Lucia looks at her feeling attacked, and sad, maybe a little angry too. The fact is she hand't dropped the glass on purpose. She just thought since she is growing she was now able to grab one big glass like her brothers.
This exampled repeated many times when: Lucia is bothering her little brother, Lucia messed her dad's work papers, Lucia didn't finish her meal, Lucia didn't say hi to grandma... etc etc.. Creates for Lucia an environment where she feels attacked just for being her.
Remember we are dealing with KIDS here. It is normal for them to mess up things, to make mistakes! Specially if they are toddlers. It's absolutely natural!!!
But when children feel attacked by the people who are supposed to give them love and support, their inner self esteem is hurt. Anger creates more anger and their overall sense of confidence in life is deeply damaged.
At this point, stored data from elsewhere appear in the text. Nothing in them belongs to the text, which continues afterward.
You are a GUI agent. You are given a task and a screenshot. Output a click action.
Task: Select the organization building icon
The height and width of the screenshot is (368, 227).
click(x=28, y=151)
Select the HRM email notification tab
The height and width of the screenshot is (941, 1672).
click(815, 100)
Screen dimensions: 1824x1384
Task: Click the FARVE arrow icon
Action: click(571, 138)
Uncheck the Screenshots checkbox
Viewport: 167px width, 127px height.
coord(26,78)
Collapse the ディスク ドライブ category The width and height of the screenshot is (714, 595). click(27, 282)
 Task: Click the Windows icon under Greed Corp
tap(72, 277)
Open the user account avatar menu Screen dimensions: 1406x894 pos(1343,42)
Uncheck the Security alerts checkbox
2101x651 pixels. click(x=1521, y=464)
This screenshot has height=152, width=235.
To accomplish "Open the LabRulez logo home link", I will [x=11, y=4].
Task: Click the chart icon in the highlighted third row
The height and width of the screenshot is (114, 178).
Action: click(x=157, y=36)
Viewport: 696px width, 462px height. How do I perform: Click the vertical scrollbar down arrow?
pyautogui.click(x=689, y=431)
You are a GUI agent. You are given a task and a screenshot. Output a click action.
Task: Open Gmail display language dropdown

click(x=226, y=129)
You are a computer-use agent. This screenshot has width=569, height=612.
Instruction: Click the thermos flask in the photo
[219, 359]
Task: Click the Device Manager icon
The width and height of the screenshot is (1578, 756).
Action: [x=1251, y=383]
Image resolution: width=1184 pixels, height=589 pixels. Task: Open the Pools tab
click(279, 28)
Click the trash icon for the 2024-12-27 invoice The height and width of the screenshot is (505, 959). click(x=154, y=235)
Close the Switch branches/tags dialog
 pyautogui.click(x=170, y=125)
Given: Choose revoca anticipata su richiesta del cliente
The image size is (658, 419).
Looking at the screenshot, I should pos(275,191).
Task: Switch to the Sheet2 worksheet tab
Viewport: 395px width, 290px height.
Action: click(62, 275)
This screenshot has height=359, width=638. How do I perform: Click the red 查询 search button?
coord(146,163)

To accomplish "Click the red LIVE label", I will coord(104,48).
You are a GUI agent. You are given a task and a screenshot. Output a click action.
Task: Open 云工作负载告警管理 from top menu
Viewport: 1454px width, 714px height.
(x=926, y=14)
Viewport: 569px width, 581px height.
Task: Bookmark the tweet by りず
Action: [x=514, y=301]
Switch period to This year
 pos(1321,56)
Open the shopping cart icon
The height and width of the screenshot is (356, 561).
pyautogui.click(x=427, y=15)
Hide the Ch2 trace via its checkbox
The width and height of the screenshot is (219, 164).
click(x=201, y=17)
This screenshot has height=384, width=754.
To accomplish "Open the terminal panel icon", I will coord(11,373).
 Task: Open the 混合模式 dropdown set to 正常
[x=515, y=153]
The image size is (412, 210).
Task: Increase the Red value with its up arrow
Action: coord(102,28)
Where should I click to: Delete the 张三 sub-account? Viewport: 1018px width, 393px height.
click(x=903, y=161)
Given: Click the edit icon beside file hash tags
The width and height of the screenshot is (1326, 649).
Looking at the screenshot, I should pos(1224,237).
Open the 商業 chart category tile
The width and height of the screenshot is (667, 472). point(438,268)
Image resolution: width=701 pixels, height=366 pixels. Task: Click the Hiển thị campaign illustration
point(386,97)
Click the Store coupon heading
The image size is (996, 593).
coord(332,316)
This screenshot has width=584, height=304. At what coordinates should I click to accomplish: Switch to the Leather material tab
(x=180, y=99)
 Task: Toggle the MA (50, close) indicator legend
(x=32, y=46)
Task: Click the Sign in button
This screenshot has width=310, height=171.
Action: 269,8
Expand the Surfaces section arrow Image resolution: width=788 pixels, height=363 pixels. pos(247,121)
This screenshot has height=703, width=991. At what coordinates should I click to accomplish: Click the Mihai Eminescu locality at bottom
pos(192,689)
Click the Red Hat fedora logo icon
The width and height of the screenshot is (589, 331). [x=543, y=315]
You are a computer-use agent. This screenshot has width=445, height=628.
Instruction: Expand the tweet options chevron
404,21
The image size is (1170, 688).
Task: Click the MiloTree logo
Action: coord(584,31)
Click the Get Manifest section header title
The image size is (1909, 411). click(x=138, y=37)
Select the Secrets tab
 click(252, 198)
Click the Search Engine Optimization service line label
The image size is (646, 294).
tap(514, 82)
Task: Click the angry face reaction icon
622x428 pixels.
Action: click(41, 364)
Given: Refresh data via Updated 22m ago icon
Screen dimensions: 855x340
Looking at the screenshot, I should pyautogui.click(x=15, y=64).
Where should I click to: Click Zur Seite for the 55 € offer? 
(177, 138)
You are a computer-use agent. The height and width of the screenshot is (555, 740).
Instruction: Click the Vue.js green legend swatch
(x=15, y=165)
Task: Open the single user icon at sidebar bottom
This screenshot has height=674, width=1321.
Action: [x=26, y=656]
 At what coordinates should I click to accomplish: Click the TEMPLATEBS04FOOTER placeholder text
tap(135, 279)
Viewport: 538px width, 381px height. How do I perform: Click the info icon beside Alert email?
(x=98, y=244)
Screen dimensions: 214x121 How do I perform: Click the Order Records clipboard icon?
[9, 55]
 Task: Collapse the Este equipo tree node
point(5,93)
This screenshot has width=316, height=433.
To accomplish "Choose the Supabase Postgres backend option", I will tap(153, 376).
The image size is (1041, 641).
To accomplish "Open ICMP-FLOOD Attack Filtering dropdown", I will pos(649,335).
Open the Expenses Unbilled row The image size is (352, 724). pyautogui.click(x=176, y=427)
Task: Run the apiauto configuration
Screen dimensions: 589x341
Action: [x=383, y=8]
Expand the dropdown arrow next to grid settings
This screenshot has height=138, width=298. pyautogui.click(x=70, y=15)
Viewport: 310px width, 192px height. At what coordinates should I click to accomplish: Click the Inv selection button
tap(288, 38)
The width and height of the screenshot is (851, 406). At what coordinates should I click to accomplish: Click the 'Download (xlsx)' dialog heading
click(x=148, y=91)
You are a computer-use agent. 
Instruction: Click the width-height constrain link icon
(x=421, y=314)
The choice to shout and punish our children will overtime generarte more chaos and more damage.
Coming back to the example of Lucia dropping the glass. Let's explore a different response:
Mom hears Lucia drops the water and runs to the kitchen. Instead of just shouting she keeps calm and breathes. She looks at her eyes and feels empathy for her 5 year old girl. Understanding it was an accident she says: "Wow! What a mess! Don't worry I imagine it's not easy to hold those big glasses, that's why I've asked you to use the plastic ones, remember? Let's clean up and get you some water."
See? The same situation gave rise to two totally different reactions. One that actually builds security, love and self estem; and the other one that destroys and creates more ager an chaos.
Children that are commonly punished and shouted to, build up anger and resentment. It is proved that harsh verbal discipline-cursing, insults, and shouting—can be as harmful to kids as hitting or spanking.
A solution would be: 1) keep calm 2) feel empathy, 3)describe the situation and find a solution or establish a logical consequence (I will explain this last one in another blog)
Sometimes children are too young to understand the consequences of their acts. Ex: a baby pulling his brothers hair. Toddler climbing a fence. Toddler opening faucet and leaving the running water.